Что же касается содержания подслушанного разговора, то мало чем подтверждённая догадка всего одна и касается давних отношений, существовавших между матерью Хокинса и Томом Редрутом. На самом деле у старого Редрута могли быть и другие причины для неприязни к Джиму, переходящей в самую натуральную ненависть. Может, егерь подслушал у дверей, как ловко Хокинс обдурил Трелони с координатами острова, — и возненавидел Джима именно вследствие этого.
Но всё-таки кажется, что его ненависть замешана на каких-то личных мотивах, не только на преданности сквайру. Не случайно же во время прощального визита в «Бенбоу» Редрут попросту выпадает из повествования — он там, он сопровождает Джима, но ни слова не произносит и вообще никак себя не проявляет.

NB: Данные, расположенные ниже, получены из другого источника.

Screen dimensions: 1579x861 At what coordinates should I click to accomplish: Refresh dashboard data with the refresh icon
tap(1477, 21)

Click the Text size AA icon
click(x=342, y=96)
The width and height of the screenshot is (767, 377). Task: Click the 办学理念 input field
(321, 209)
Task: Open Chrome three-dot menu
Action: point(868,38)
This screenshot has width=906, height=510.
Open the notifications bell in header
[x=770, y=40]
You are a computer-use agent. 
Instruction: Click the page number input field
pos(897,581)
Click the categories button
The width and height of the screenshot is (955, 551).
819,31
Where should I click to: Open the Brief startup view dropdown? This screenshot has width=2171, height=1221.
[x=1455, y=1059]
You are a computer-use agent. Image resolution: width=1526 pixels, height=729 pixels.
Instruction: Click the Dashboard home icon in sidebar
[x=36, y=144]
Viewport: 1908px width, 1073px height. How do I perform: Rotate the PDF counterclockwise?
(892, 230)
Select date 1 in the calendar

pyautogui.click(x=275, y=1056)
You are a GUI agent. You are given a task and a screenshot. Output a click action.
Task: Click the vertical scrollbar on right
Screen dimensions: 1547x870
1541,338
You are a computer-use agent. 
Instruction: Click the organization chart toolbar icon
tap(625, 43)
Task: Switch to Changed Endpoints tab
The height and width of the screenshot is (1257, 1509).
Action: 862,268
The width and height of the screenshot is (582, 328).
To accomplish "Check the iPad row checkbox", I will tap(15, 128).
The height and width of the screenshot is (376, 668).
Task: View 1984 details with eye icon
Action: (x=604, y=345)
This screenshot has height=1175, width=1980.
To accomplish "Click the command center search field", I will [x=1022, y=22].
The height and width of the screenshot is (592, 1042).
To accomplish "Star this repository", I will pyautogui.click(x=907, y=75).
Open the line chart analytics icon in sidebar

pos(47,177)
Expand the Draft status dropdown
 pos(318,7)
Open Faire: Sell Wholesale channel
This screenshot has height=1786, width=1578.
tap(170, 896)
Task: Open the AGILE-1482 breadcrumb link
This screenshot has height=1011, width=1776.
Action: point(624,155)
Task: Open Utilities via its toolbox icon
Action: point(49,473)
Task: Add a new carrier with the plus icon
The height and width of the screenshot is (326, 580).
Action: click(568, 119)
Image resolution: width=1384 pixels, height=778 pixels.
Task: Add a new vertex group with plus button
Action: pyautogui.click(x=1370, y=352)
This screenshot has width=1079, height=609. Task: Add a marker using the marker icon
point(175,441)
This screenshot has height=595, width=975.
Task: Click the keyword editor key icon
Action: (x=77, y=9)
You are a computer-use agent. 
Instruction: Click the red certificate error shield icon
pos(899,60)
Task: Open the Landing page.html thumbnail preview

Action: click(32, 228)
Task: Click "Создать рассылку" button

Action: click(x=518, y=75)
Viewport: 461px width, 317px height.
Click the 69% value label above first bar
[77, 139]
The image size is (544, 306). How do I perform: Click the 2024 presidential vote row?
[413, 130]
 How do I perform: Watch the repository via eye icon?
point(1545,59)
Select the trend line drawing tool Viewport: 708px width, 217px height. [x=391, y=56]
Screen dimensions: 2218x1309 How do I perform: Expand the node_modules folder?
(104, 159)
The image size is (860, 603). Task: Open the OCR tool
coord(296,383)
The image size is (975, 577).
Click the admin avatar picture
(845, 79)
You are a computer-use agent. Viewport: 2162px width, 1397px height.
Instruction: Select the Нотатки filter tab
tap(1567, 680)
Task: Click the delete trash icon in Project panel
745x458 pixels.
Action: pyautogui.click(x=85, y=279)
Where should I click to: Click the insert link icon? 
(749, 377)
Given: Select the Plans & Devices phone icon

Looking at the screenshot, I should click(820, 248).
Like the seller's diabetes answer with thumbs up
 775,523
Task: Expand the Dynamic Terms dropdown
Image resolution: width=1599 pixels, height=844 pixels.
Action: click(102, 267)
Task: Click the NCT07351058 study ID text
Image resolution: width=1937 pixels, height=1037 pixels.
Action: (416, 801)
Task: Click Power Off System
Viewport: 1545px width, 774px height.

Остальное в нашей реконструкции полностью подтверждается событиями, последовавшими после восстановленного разговора, — при ином раскладе попросту необъяснимыми. Некоторые из этих событий мы уже разобрали, другие, дабы не забегать вперёд, пока оставили вне рассмотрения. Но когда до них дойдёт черёд, мы ещё не раз отметим те или иные факты, подтверждающие реконструкцию подслушанного разговора…
Сейчас отметим лишь один любопытный момент: когда Хокинс запугивает своих старших товарищей, соловьём заливаясь о страшном пиратском заговоре, активнее всего он пугает именно сквайра Трелони. Отдайте мне сквайра, якобы требовал Сильвер, я своими руками отчикаю его баранью голову!
Воля ваша, но судовой повар тут явно выпадает из образа. Он, конечно, не белый и не пушистый. Но кровожадность никогда на словах не проявляет, наоборот, всегда демонстративно добродушен. И почему голова именно сквайра так заинтересовала Долговязого Джона в видах собственноручной расправы? Со сквайром он всегда был в тёплых отношениях. Ладно бы потребовал голову капитана — тот Сильверу не потакал и даже сурово одёргивал: иди, мол, на камбуз, там твоё место. Готовь ужин команде и не суй нос в начальственные дела.